O quadro clínico da jovem complica-se e os médicos decidem entubá-la e sedá-la. Débora não voltou a acordar ou a falar com a família.
12 de Julho de 2023
Débora continua a vomitar sangue. São feitos novos exames, incluindo uma TAC à zona abdominal.
“Discutiu-se o caso com as equipas de urgência interna de gastroenterologia, cirurgia geral e radiologia de intervenção tendo sido excluída a indicação para laparotomia exploradora para identificação e reparação da perfuração do duodeno”. Ou seja, os médicos decidem não operar e tratar a infeção que avançava com medicação.
14 de julho de 2023
A situação agrava-se. É colocado um dreno a Débora, através do qual é recolhido líquido bilioso, que seguiu para análises.
15 de julho de 2023
É drenado mais líquido, em maior quantidade.
“Discutiu--se novamente com a equipa de cirurgia de urgência interna o controlo do foco infecioso de forma mais eficaz uma vez que a situação clínica da doente era grave sem melhoria após a drenagem”.
Mais uma vez, “ficou decidido que se mantinha a atitude conservadora”.
16 de Julho de 2023
Os médicos voltam a discutir o caso e “decidiu-se avançar para a laparotomia”. Isabel recorda que a família foi chamada ao hospital para verem Débora, antes da cirurgia.
A jovem entra no bloco operatório pelas 20h00.
17 de Julho de 2023
À 01:10, segundo consta no certificado de óbito, é declarado o óbito. A família de Débora recebe a chamada horas depois, durante a manhã.
O que diz o certificado de óbito?
Débora não foi autopsiada.
“Disseram-me que a autópsia ia demorar uma a duas semanas. Eu não consegui esperar”, conta Isabel Peralta, que acredita agora que a intenção era desmotivar a família de procurar respostas.
“Queriam ver se eu me esquecia. Nunca, enquanto viver, me vou esquecer disto”, desabafa a mãe de Débora.
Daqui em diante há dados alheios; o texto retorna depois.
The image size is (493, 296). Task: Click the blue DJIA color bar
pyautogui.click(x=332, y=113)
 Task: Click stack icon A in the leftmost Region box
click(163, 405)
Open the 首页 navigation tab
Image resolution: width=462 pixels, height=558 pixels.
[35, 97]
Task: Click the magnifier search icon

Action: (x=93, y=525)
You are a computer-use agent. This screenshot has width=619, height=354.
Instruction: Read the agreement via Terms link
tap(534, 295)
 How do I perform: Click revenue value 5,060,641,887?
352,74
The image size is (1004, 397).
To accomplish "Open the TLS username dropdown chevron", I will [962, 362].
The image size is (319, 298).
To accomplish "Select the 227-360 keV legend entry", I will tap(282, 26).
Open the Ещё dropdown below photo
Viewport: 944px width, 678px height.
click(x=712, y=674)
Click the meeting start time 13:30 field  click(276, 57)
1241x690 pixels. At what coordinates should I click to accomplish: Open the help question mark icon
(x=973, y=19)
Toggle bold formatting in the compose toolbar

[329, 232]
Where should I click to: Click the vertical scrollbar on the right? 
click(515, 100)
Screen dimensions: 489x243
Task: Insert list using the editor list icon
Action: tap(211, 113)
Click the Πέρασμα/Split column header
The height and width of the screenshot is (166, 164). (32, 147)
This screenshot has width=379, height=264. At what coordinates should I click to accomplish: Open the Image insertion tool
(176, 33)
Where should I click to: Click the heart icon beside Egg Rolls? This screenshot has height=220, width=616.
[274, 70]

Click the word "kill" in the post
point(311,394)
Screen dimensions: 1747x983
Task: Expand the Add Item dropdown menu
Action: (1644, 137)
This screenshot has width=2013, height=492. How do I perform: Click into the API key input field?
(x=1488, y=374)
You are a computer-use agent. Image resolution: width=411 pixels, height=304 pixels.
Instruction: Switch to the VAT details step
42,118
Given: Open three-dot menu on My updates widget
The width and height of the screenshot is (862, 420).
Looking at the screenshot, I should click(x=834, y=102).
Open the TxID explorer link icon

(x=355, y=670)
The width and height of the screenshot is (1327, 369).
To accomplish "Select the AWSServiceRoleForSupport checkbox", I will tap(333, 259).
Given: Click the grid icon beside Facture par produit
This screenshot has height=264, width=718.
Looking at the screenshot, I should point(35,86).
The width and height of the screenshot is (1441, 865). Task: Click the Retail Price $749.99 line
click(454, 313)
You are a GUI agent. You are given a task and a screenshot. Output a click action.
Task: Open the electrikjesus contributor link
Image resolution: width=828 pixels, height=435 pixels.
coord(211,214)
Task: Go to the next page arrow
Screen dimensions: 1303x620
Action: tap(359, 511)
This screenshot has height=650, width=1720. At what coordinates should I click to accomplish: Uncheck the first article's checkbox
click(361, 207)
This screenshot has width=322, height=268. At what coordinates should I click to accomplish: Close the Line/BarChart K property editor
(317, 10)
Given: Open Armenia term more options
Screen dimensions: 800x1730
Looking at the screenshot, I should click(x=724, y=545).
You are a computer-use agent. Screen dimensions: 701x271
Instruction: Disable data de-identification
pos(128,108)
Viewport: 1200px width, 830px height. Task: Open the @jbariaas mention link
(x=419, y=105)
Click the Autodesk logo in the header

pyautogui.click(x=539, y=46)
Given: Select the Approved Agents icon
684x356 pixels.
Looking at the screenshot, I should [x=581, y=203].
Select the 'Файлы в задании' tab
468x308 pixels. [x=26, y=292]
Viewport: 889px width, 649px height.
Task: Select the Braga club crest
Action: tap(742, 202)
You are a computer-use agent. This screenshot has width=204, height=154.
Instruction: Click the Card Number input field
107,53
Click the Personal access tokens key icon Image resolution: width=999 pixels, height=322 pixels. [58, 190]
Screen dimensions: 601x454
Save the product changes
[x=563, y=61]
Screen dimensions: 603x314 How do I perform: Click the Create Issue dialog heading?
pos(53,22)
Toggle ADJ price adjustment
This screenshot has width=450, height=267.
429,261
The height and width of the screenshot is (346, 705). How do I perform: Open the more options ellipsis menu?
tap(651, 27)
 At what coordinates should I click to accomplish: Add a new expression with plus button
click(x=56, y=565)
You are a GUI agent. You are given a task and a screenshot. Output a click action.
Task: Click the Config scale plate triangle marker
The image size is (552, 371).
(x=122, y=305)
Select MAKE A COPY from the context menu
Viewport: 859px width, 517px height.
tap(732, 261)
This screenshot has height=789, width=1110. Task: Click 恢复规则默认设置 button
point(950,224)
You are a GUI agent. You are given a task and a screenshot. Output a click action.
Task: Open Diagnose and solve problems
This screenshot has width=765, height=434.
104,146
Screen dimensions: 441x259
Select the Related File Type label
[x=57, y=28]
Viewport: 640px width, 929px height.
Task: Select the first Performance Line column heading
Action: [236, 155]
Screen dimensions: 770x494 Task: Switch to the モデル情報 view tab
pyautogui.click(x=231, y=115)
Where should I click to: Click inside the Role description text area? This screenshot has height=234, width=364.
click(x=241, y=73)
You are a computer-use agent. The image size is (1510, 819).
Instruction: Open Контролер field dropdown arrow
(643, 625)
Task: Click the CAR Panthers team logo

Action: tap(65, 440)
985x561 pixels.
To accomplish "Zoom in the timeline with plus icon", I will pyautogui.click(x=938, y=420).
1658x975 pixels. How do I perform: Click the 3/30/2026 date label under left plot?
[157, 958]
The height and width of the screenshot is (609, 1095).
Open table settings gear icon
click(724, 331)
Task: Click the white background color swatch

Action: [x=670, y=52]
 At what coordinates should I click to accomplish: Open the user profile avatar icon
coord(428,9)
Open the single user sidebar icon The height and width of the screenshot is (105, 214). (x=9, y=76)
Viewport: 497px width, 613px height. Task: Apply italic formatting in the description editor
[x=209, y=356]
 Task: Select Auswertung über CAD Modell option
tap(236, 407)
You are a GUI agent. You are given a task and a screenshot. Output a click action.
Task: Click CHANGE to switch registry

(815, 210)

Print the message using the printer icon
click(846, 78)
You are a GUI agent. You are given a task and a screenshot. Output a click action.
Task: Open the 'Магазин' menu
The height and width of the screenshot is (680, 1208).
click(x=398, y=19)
No certificado, sobre a causa da morte, lê-se:
Parte I
A) Choque séptico refractário com disfunção multiorgânica
B) Peritonite serobiliar
C) Perfuração do duodeno retroperitoneal e pancreatite aguda
Parte II
Colangite, obesidade, CPRE recente com lesão da via biliar que motivou choque hemorrágico e distributivo.
No relatório clínico, consta ainda que o resultado dos exames ao líquido drenado só ficou disponível um dia depois da morte de Débora. Nele, constatou-se “o isolamento de uma bactéria rara nas vias biliares em especial numa doente jovem, sem procedimentos invasivos prévios na via biliar”.
O que fez a família?
Isabel Peralta apresentou uma reclamação no hospital Curry Cabral, em resposta à qual recebe, pela primeira vez e através de uma carta, os pêsames da parte da unidade hospitalar. A família apresentou também queixa-crime.
O hospital abriu um processo de inquérito na altura, mas que acabou por ser absorvido pelo inquérito aberto pela Inspeção-Geral das Atividades em Saúde (IGAS) que, quase dois anos depois, concluiu o relatório e na última sexta-feira deu conhecimento das suas conclusões a Isabel Peralta e à advogada que representa a família de Débora na Justiça.
A SIC revelou as conclusões desse relatório, na qual o instrutor aponta ilícitos disciplinares a sete médicos - incluindo um diretor de serviço - por durante o internamento de Débora terem, na maioria dos casos, atuado com negligência grave, uma parte por omissão. A IGAS considera, nessas mesmas conclusões, que deveria ter sido decidido avançar para um intervenção no bloco operatório, na chamada “janela de oportunidade”.
Débora deixa dois filhos, um menino e uma menina, hoje com 6 e 7 anos. A família aguarda agora que o Ministério Público conclua a sua investigação.